Comparative Analysis of Statistical Thresholding Techniques in Nighttime Light Segmentation Nurin Izzati Azmi and Norzailawati Mohd Noor*
Department of Urban and Regional Planning, Kulliyyah of Architecture and Built Environment, International Islamic University Malaysia, 53100 Kuala Lumpur, Malaysia
*norzailawati[at]iium.edu.my
Abstract
Nighttime light (NTL) data has become an effective instrument for tracking urban growth, providing vital information on the temporal and spatial development patterns. Nighttime light accurately and systematically depicts human activities and affected areas. This study analyses differences in statistical threshold methods in defining nighttime light patterns. The threshold methods^- Otsu, Tsallis and Kapur, were employed to extract built-up areas from nighttime light data, allowing for the identification of key urban expansion corridors relative to the city centre. Assessing the temporal dynamics of urbanisation is critical for understanding urban growth, infrastructure demands, and planning needs. By comparing the outputs of these thresholding methods, this study highlights how the choice of statistical technique can influence the accuracy and interpretation of built-up areas using high-resolution nighttime light data. The Chinese Academy of Sciences engineered a satellite in 2021 that offered higher 10-m spatial resolution nighttime light data from the Sustainable Development Science Satellite-1 (SDGSAT-1), providing the opportunity for more in-depth analysis.
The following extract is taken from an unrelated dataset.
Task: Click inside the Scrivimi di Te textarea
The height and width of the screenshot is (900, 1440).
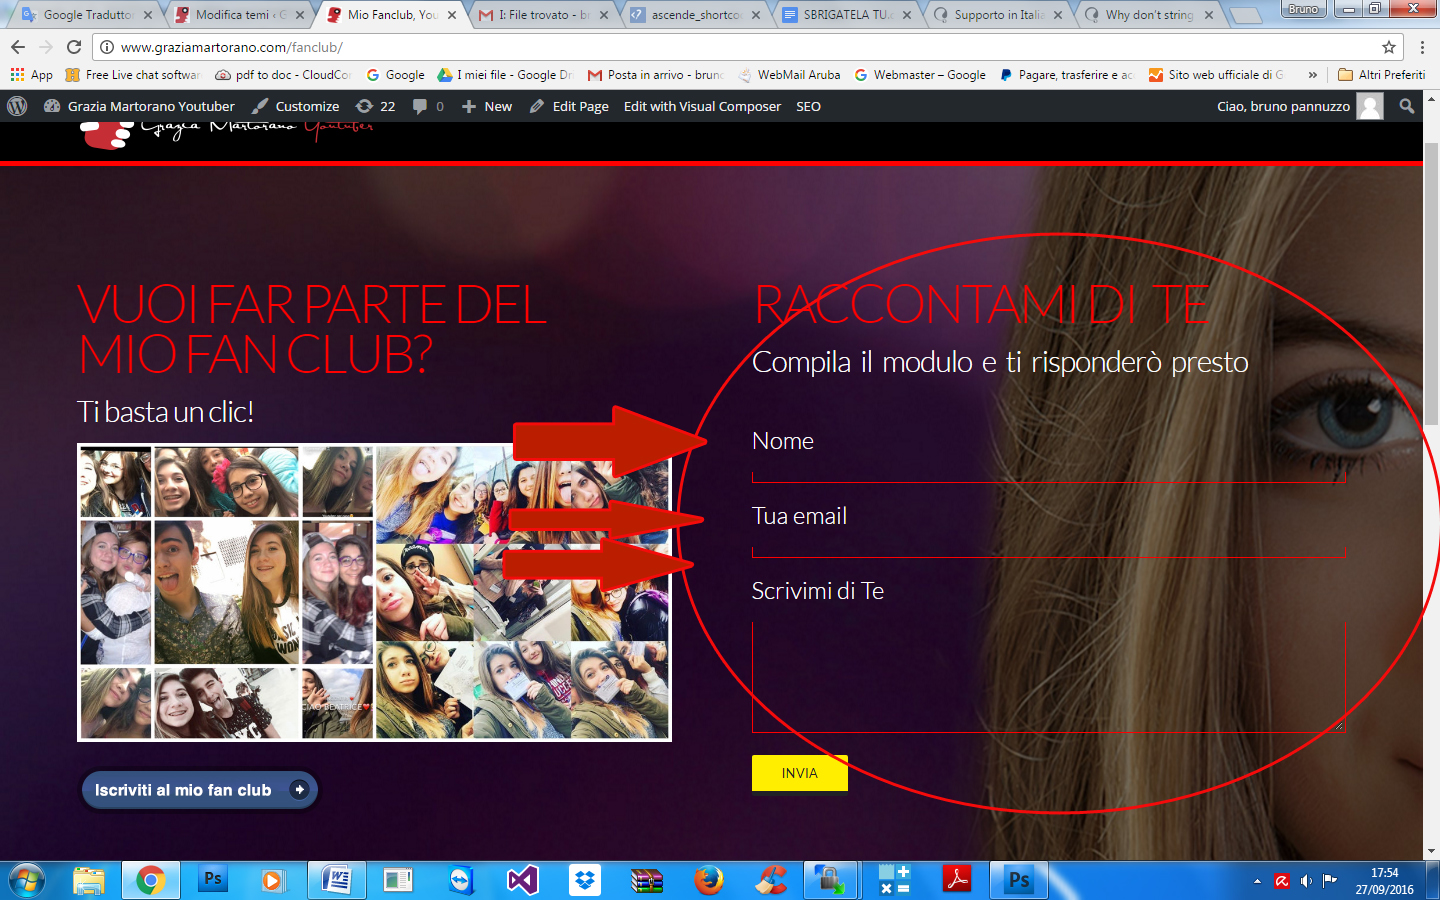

With the latest and higher-resolution nighttime light imagery, the study also evaluates the effectiveness of multiple thresholding methods in detecting dynamic urban development patterns in Selangor, with a particular focus on rural areas. Selangor has increasingly focused on expanding suburban districts to promote economic equality and reduce dependency on the city centre. This growth reflects policy-driven efforts to decentralise economic opportunities. Understanding these dynamics is essential for aligning urban expansion with the SDGs, particularly Goal 11- Sustainable Cities and Communities, which highlights inclusive, safe, resilient, and sustainable urbanisation. The study highlights how remote sensing techniques, particularly nighttime light analysis, can serve as a cost-effective and scalable method for monitoring urban sprawl, informing policymakers in their efforts to enhance infrastructure planning, optimise resource allocation, and promote sustainable land use practices.